A Força e a Matéria I Posição do Problema (IV)
A teoria mecânica, es-tabelecendo a pura necessidade
matemática nas acções e reacções que formam a vida do mundo, é incompleta, por
isso que suprime a causa e dissipa em névoa o mundo moral. A teoria de uma
força única, universal, sempre actual e formando a variedade dos seres pelas
suas metamorfoses, ajusta essa misteriosa universalidade a uma
força primordial.
Poder-se-ia, portanto, acusar simplesmente o processo geral
dos nossos contraditores de um erro gramatical, atribuindo à matéria um poder
só cabível à força e pretendendo não passar esta de mero adjectivo
qualificativo, quando lhe cabem os mesmos direitos daquela, na classe dos
substantivos.
Examinemos agora, nesta mesma vista de conjunto, quais os
grandes erros que marcham de paralelo e sustentam essa conduta e que havemos de
encontrar sob várias formas, no curso das nossas contraditas.

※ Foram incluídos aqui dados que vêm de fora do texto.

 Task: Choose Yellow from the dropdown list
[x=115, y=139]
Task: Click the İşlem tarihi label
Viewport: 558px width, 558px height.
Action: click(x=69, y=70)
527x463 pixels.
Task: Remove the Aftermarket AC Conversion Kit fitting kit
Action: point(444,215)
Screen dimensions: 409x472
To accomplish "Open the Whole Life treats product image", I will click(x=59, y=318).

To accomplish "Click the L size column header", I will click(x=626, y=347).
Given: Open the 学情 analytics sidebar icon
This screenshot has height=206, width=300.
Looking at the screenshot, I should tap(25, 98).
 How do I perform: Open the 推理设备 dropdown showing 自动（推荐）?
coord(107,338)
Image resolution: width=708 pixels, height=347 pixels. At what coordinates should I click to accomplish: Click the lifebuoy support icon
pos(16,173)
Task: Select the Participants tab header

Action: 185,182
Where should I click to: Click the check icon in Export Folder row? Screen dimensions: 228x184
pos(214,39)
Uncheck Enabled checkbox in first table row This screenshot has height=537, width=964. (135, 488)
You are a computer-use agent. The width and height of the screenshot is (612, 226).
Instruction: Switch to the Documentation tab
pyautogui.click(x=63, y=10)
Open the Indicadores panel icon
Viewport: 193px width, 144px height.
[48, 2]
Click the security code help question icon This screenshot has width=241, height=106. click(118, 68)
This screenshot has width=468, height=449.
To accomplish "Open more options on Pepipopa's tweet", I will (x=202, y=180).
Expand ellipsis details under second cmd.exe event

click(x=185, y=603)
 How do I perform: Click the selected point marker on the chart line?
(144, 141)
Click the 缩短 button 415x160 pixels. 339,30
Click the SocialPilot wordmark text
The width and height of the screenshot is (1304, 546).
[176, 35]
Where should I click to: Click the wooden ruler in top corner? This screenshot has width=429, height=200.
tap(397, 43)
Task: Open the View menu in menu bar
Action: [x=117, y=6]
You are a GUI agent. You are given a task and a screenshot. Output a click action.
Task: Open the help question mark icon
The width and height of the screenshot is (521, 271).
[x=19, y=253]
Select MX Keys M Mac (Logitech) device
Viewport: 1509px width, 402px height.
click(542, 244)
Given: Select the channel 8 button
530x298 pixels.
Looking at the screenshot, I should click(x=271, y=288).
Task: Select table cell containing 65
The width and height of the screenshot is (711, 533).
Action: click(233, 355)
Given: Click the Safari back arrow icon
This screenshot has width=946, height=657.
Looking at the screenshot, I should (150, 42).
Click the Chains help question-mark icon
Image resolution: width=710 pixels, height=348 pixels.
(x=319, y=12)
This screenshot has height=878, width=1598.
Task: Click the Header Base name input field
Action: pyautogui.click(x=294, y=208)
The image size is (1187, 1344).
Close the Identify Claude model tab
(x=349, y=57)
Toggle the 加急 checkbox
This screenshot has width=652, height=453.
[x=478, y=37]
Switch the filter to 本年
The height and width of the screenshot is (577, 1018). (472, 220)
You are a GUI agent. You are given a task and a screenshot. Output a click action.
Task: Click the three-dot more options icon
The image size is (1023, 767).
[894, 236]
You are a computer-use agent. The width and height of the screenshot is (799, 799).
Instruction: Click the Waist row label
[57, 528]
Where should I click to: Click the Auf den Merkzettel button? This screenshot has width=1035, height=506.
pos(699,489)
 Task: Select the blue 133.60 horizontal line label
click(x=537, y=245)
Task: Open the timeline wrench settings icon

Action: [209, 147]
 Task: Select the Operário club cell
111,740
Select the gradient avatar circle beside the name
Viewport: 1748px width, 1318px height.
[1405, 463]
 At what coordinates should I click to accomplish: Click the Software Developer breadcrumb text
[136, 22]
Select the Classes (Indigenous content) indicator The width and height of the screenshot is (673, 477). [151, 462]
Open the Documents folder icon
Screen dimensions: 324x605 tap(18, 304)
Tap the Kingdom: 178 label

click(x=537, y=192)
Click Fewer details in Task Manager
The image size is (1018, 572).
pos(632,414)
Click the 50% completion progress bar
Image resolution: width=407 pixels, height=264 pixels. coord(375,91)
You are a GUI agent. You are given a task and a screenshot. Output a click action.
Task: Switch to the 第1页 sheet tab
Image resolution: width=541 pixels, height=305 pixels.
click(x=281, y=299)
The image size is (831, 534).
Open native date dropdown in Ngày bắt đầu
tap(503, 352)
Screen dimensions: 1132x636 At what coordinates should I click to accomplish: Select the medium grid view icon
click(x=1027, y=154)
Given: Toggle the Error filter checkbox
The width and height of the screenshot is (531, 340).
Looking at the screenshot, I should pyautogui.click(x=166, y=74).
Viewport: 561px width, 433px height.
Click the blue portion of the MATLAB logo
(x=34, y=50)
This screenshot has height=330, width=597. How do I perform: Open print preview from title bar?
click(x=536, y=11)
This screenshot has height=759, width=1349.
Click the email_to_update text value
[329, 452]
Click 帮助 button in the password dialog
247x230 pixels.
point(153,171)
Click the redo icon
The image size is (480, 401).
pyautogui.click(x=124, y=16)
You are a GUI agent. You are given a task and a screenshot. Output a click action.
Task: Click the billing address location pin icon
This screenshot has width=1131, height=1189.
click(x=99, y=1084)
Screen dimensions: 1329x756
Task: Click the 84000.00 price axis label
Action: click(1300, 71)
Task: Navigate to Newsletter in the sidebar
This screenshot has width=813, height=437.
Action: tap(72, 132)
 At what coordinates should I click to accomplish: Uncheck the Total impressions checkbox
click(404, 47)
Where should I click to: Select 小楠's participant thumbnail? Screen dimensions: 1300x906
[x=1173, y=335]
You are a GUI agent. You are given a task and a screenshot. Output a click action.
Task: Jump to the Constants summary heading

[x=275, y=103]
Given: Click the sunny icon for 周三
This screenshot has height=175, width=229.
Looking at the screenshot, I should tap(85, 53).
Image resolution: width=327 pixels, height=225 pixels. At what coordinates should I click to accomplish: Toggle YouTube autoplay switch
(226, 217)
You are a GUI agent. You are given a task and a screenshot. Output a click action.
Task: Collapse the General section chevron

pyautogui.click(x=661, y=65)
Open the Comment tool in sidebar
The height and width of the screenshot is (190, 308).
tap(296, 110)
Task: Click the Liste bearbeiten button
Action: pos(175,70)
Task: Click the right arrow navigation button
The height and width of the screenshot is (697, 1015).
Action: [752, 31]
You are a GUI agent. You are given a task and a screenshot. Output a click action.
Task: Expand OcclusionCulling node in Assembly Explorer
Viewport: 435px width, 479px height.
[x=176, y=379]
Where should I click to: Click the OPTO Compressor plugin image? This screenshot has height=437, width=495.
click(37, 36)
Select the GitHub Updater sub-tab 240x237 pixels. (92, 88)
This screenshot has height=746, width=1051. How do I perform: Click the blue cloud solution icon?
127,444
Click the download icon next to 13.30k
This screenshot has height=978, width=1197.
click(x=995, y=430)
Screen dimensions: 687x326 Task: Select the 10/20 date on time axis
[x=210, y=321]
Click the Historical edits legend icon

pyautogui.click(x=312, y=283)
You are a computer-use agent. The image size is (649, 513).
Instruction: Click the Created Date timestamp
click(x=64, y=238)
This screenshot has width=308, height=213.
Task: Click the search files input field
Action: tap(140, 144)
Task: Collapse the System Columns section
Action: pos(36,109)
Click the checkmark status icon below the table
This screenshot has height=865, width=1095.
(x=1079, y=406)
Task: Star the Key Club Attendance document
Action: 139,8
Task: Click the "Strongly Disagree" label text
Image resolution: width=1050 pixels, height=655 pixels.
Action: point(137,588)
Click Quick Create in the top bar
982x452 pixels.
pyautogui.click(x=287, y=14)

O primeiro erro geral de que abusam os materialistas é
imaginarem que, pelo facto de existir Deus, importa atribuir-lhe uma
vontade caprichosa e não constante e imutável, na sua perfeição.
Ersted, por
exemplo, sábio escrutador do mundo físico, exprimiu sensatamente as relações de
Deus com a Natureza, dizendo que “o mundo é governado por uma razão eterna,
cujos efeitos se manifestam nas leis da Natureza”.
O Dr. Büchner opõe a
esse conceito a seguinte especiosa objecção: – “Ninguém poderia compreender
como uma razão eterna, que governa, se conforme com leis imutáveis. Ou são as
leis naturais que governam, ou é a razão eterna. Que umas ao lado de outras
entrariam, a cada instante, em colisão. Se a razão eterna governasse,
supérfluas se tornariam as leis naturais e se, ao revés, governam as leis
imutáveis da Natureza, elas excluem toda a intervenção divina.” – “Se uma
personalidade governa a matéria num determinado sentido – opina Moleschott –
desaparece da Natureza a lei da necessidade. Cada fenómeno se torna partilha de
jogo do acaso e de uma arbitrariedade sem pelas.”
Havemos de convir que esta grave objecção é singularíssima.
É um raciocínio extravagante que cai pela
base. A nós nos parece, pelo contrário, que a inteligência notória nas leis da
Natureza demonstra, no mínimo, a inteligência da causa a que se devem essas
leis, que são, elas mesmas, precisamente a expressão imutável dessa
inteligência eterna.
E não será algo ridículo pretender que essa causa deixe de
existir, pelo motivo do íntimo acordo com essas mesmas leis?
Vejamos, por exemplo, um excelente harpista: a sua
virtuosidade é tão perfeita que os acordes frementes parecem-nos identificados
com a poesia da sua alma! Diremos, então, que essa alma não existe, visto que
para lhe admitir existência era preciso que ela estivesse eventual e
arbitrariamente em desacordo com as leis da Harmonia! Essa maneira de
raciocinar é tão falsa que os próprios autores que a utilizam são os primeiros
a reconhecê-lo implicitamente. Assim é que Büchner, referindo-se a milagres e
ao facto de haver o clero inglês solicitado a decretação de um dia de jejum e
de preces para conjurar a cólera, elogia Palmaraton por haver respondido que o
surto epidémico dependia mais de factores naturais, em parte conhecidos, e
poderia melhor jugular-se com providências sanitárias, antes que com preces.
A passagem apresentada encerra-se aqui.